When you have a list, write a media statement for each potential problem. For example, a chicken farmer should be prepared with statements about bird flu, animal rights activists and FDA audits. When you write your statement, think about what questions you’re likely to get from a reporter.

You won’t have time to figure out your client’s internal procedures, so make a list of the people who will be involved and get them trained.

That includes some quick-prep for your executives. Give them some sample bullet points about a situation, have them practice giving a statement and give them immediate feedback. You’ll want to have employees media trained once a year.

Use psychology.

You’re not just a media expert; you’re a psychologist. Use every good psychologist’s mirroring technique – “I know that must make you feel frustrated” – and meet people where they are with an emotional response.

Just ride it out when you need to.

One example: John Mackey of Whole Foods wrote an op-ed about health care reform criticizing Obamacare. He didn’t let the VP of communications look at it in advance. He just hit the send button and left to hike the Appalachian Trail. Making matters worse, this was during August when there’s typically a slow news cycle, so everyone wanted the story.

Who are Whole Foods’ core shoppers? Democrats, most of whom support Obamacare. There was an uproar, of course, and people were yelling at employees in stores. The problem was that no one could speak for Mackey and no one could reach him. Libba couldn’t throw Mackey under the bus and say he doesn’t speak for all employees. She just had to ride it out and ask reporters to keep it in perspective.

Try to head off the rogues.

Rogue communicators can be a problem. If it happens, meet them with an emotional response: “I get why you were so excited to talk about it, but we need to package it. So next time let’s . . . “

Training the frontline staff can head off rogue communications. These people often bear the brunt of a crisis because they deal with the public, but they can also be ambassadors for the company.

When anything happened at Whole Foods, Libba did a team member Q&A for employees to read when they checked in, including questions like “What should I tell customers? What is the issue?”. (Remember: Write everything as if someone could take it to the media.)

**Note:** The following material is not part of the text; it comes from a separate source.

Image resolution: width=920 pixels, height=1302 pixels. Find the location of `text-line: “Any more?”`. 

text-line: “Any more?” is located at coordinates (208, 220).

You don’t always need to respond.

Sometimes it’s OK to turn down an interview, but you should explain why you’re doing it. Libba once declined an interview from a Mother Jones reporter who she felt hated Whole Foods by telling him, “You never believe what I say and you quote me in a way that’s out of context.”

Sometimes you need to apologize.

People are trained not to apologize, but sometimes you need to. When an executive balks at admitting a problem, hold up United Airlines as an example of what happens when a company waits too long. Remind them who your audience is.

However, you must apologize in a real way. Express regret for people’s suffering, and say what you’re going to do to fix it. (Did you know there’s a science to apologizing? Here’s just one article about it.)

Sometimes you need to stand your ground.

Although a crisis can make big companies look like a bully vs. the little guy, there are times when you need to come back strong instead of just getting punched. Remember the accusation about a Whole Foods’ cake hoax? The company’s statement vehemently denied the charge. (They were also lucky that they had a video.)

With media crises, Libba said, it’s not “if” but “when.” Adding crisis management to your freelancer toolkit can add real value for your clients. Things may get rough, Libba said, but you just deal with it. Things will get better.
However, you might want to find out whether the CEO is a hiker. Just in case.